Hong Kong's Nexxus Bldg

Hong Kong’s Nexxus Bldg Open For Offers


HONG KONG – A number of real estate agents revealed that business tycoon Eric Chu’s remaining commercial properties in the city, including the Nexxus Building in the heart of Central and two other commercial assets there, are available for offers, reported the South China Morning Post (SCMP) on Tuesday evening (22 August, SGT).

This comes after the business mogul’s wife, Truong My Lan, was arrested in Vietnam in October 2022 for allegedly appropriating trillions of dong as well as cheating in the issuance and trading of bonds.

Notably, Chu has been selling he and his wife’s Hong Kong commercial properties at a steep discount over the past few months. In June, he divested a hotel in Tin Hau at nearly half the price he paid for it in 2017, based on official documents. During the same month, he sold an under-construction mixed-use development in Quarry Bay for HK$412 million to local real estate developer Wang On Properties. That price is significantly less than the HK$678 million he reportedly paid for the property in 2018.

The couple started actively investing in Hong Kong’s real estate market in the mid-2000s, purchasing high-end homes on The Peak to office buildings.

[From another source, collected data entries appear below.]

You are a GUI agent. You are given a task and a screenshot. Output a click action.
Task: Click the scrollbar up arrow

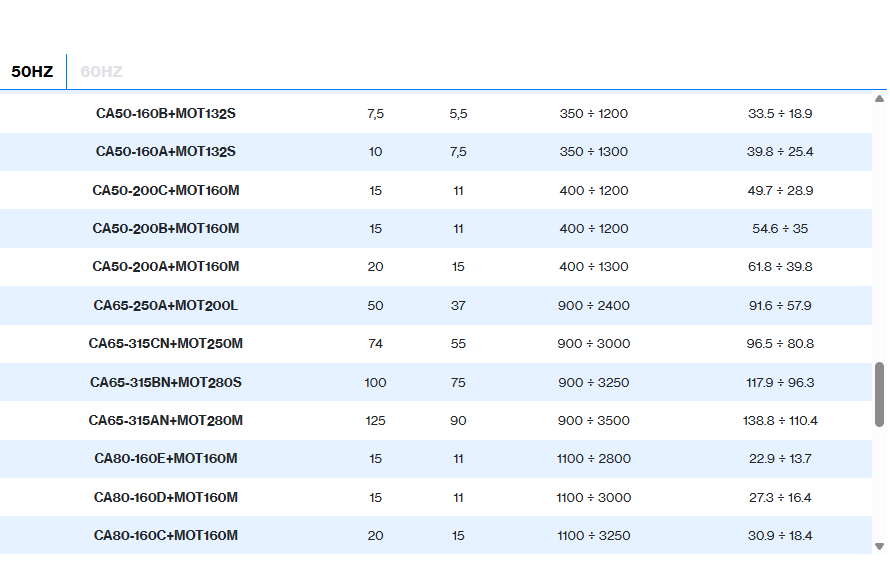879,99

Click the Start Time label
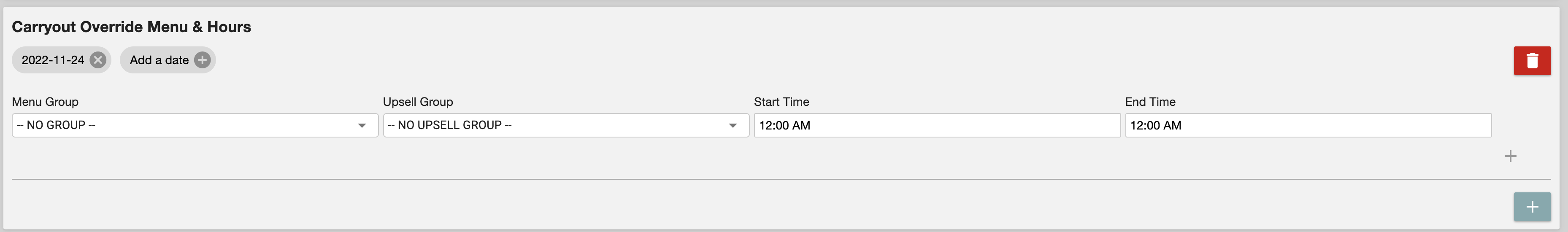pyautogui.click(x=781, y=102)
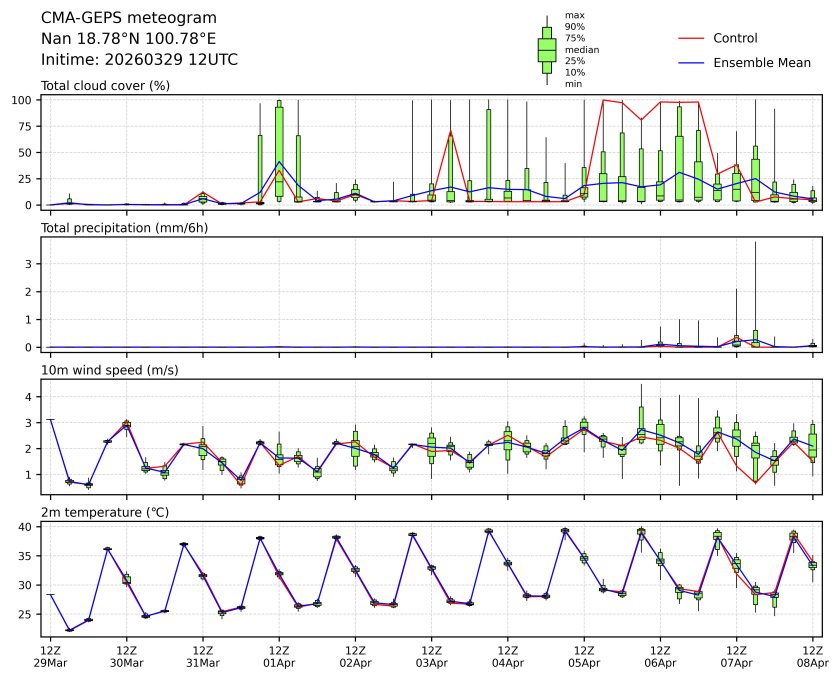Click the 'max' label in the box plot legend

pyautogui.click(x=574, y=15)
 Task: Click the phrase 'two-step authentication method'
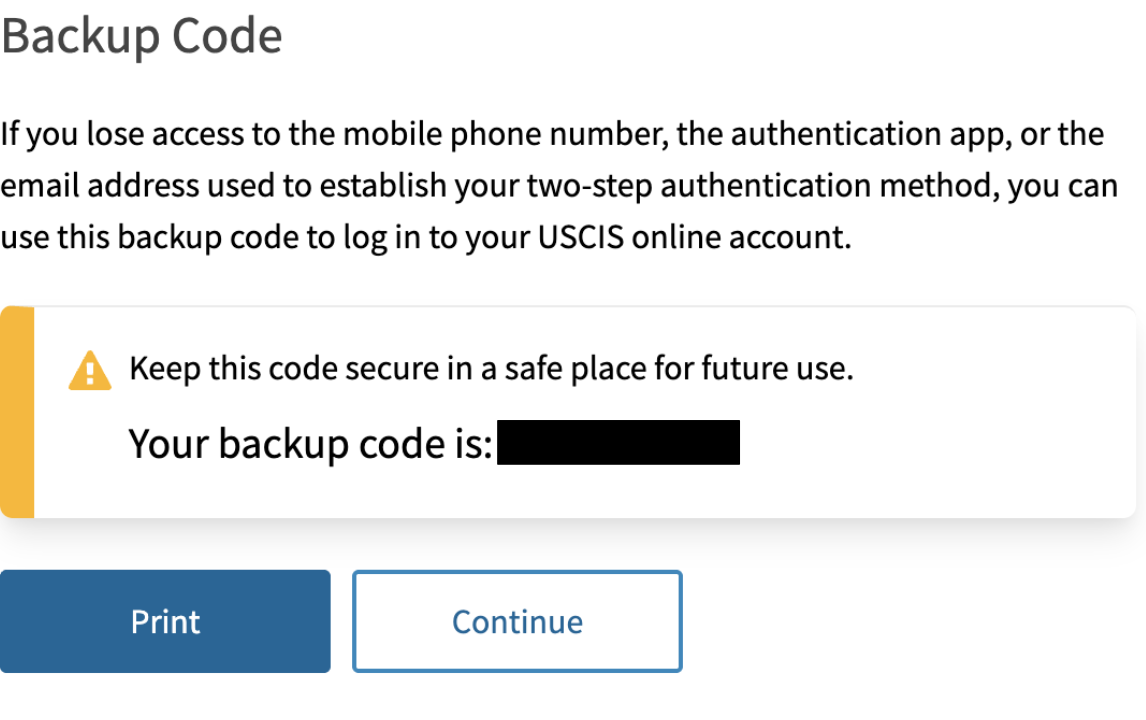point(763,186)
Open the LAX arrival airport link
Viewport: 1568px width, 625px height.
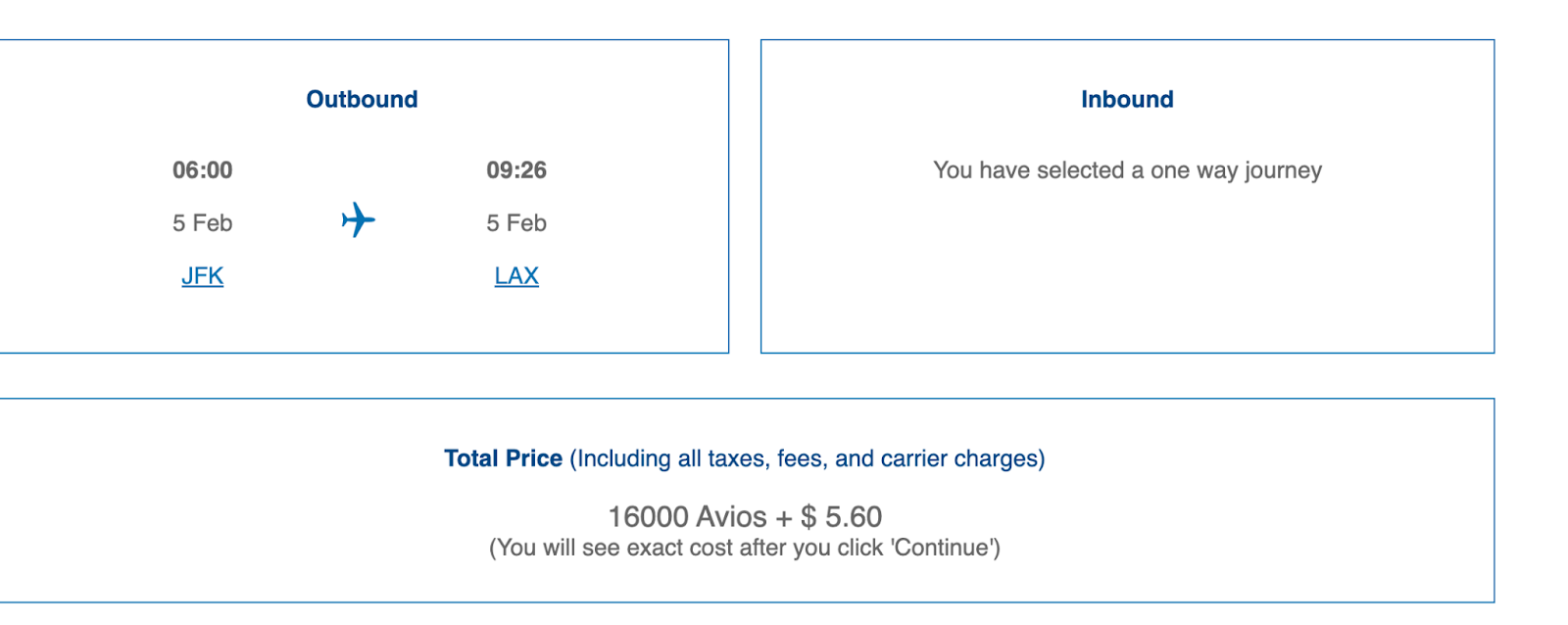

Now they’re doing a fire sale amidst a local commercial property market that is at its worst state in almost 10 years.

As a matter of fact, there are several other distressed properties available on the market that are struggling to find buyers. For example, the creditors of China Evergrande Group have yet to find a buyer for the indebted developer’s Hong Kong headquarters nearly a year after seizing the office building. Real estate mogul Chen Hongtian’s One HarbourGate East Tower in Hung Hom was also recently launched for sale by a creditor that had seized the asset.

Although Eric Chu’s fire sale of his Hong Kong commercial assets is likely due to the family’s financial problems, the low selling prices threaten to further dampen sentiment in the city’s already sluggish commercial real estate sector.

According to property consultancy Colliers, prices of office buildings in Hong Kong have plunged by around 35 percent from its peak in 2018. The overall office vacancy in the city also reached nearly 15 percent at the end of Q2 2023, which is over three times the rate seen in 2019. But amidst rising interest rates along with more incoming office supply, property investors have little appetite to acquire Hong Kong office buildings.